#### Problem statement:
Check each line of the data below for the string "dropdown", then report how many lines have it and nothing else.

#### Data for analysis:
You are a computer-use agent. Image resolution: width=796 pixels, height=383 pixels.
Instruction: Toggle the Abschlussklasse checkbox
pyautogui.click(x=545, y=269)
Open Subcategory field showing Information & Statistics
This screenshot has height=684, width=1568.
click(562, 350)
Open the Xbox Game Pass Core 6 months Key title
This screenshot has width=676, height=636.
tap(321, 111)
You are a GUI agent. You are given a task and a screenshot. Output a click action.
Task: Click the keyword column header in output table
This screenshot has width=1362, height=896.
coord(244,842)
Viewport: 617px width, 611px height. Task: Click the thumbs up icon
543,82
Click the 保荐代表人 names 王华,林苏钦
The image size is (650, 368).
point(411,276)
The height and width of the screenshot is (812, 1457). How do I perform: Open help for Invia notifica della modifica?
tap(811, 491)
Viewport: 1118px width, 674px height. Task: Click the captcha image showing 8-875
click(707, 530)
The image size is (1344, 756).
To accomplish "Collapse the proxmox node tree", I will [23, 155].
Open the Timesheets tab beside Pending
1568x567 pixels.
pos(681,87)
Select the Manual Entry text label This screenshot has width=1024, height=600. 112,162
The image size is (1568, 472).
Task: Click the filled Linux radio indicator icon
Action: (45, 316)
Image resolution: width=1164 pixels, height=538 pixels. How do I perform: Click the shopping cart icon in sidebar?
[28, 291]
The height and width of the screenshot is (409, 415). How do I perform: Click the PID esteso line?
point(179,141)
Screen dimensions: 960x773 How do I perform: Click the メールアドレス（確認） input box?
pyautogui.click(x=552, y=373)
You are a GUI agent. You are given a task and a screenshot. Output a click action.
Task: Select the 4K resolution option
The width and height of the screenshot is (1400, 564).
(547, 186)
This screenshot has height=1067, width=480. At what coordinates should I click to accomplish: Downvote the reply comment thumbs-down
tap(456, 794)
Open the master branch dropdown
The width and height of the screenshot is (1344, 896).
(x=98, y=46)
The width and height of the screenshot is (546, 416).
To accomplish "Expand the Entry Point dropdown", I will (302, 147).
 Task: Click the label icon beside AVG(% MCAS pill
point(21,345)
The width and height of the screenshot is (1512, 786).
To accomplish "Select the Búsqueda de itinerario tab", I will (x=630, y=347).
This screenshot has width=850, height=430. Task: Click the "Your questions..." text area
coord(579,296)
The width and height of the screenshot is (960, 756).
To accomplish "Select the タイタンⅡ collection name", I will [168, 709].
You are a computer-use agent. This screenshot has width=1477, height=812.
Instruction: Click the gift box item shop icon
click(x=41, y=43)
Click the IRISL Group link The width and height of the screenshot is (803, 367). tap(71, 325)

#### Reply to the exercise:
2